Introduction

Recent advancements in immune checkpoint inhibitors have revolutionised the treatment of incurable advanced non-small cell lung cancer (NSCLC) through targets such as the programmed death-ligand 1 (PD-L1) or its receptor, the programmed death-1 (PD-1) pathway. By blocking the immune escape mechanism of the tumor, PD-L1 or PD-1 inhibitors have reported fewer side effects and superior efficacy compared to those of conventional toxic chemotherapy1,2,3,4,5,6. Consequently, checkpoint inhibitors have been approved to replace chemotherapy as second-line treatment as well as the first-line treatment of patients with high PD-L1 expression on tumor cells7.

A useful biomarker for checkpoint inhibitors that could provide binary discrimination of responsiveness is urgently required and crucial, as only a small portion of the population with advanced NSCLC experiences long-term effects. PD-L1 expression on tumor cells is the most studied candidate to predict the efficacy of checkpoint inhibitor to date, although its clinical significance remains a topic of debate. Accordingly, all trials that compared checkpoint inhibitor with chemotherapy reported survival outcomes in the form of hazard ratio (HR) according to various PD-L1 cut-off levels1,2,3,5,6,8,9,10,11, and most studies reported an association between increased PD-L1 expression level on tumor cells and enhanced efficacy of PD-1 and PD-L1 inhibitors1,2,3,5,6,9,10,11,12,13.

Among the three available checkpoint inhibitors for advanced NSCLC patients, the PD-1 inhibitor pembrolizumab has been approved as a first-line therapy in patients with tumors harbouring PD-L1 expression ≥50% and as a second- or later-line treatment in patients with PD-L1 ≥1%7. The PD-1 inhibitor nivolumab and PD-L1 inhibitor atezolizumab have been approved as second- or later-line treatments regardless of PD-L1 expression7. In this situation, which has three recommended checkpoint inhibitors with a similar but slightly different clinical indication, a pooled analysis of survival data from currently available studies by PD-L1 expression level may provide insight into the role of PD-L1 expression on using checkpoint inhibitors and clinically useful evidence.
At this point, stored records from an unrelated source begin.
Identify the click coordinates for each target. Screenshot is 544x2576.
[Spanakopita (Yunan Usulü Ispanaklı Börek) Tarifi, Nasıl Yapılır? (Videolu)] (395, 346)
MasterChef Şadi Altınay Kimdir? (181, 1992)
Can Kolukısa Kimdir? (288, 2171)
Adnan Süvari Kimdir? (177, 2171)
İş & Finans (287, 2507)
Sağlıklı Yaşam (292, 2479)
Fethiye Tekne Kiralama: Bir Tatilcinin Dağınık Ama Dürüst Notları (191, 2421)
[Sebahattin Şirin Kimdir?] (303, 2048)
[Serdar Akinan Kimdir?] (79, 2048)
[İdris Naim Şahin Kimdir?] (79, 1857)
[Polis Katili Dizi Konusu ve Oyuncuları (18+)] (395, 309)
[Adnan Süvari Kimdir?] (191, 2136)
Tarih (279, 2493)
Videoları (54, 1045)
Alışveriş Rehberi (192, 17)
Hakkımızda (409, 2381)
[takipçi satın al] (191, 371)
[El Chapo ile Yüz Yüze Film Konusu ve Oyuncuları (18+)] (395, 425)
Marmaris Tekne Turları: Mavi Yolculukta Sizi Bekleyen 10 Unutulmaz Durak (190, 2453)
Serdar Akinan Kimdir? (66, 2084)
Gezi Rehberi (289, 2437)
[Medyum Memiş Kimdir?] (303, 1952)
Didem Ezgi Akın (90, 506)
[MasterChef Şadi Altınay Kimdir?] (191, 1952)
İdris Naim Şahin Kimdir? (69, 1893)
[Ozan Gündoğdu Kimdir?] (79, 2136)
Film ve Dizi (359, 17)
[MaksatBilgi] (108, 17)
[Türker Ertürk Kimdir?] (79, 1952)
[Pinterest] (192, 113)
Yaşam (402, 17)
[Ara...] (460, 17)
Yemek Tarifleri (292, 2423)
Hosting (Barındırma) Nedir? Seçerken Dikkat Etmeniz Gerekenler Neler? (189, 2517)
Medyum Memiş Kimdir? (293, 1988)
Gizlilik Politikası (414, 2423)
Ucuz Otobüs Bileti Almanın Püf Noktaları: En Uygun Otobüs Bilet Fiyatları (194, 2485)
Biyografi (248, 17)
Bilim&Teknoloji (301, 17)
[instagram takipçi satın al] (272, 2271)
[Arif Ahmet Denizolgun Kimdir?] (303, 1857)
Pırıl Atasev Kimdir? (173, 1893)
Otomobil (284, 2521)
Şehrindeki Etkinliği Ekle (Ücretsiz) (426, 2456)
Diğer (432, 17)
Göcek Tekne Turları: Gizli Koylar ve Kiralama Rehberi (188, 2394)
Therefore, here we conducted a network meta-analysis (NMA) according to three PD-L1 expression level subgroups (<1%, 1–49%, and ≥50%) to evaluate the pooled effect of checkpoint inhibitors and assess the relative efficacy among the three checkpoint inhibitors in advanced NSCLC patients.

Methods

Systematic literature review

We carried out a systematic search of the literature from inception to December 28, 2017. Randomised controlled trials that compared a checkpoint inhibitor alone with chemotherapy in advanced NSCLC regardless of line of treatment were searched in MEDLINE, EMBASE, and the Cochrane Central Register of Controlled Trials. Searches were limited to human studies without language limitations. The following search phrases were used: (“immune checkpoint inhibitor” OR “PD-1” OR “PD-L1” OR “nivolumab” OR “pembrolizumab” OR “atezolizumab”) AND (“carcinoma, non-small-cell lung” OR “non-small cell lung cancer” OR “nsclc”). We also searched the meeting abstracts from the American Society of Clinical Oncology, European Society for Medical Oncology, and World Conference on Lung Cancer.

Data extraction

We extracted the most extended follow-up data including updated survival analyses from the meeting abstracts in cases of multiple sources reported in the same trial. The following records were abstracted from each included study: trial name, year of publication, treatment details, line of treatment, PD-L1 diagnostic assay tool, clinical information on the study patients (age, never smoker, and histology) and the number of patients by three PD-L1 expression subgroups. The HRs with corresponding 95% confidence intervals (CIs) for overall survival (OS) were extracted from the included articles.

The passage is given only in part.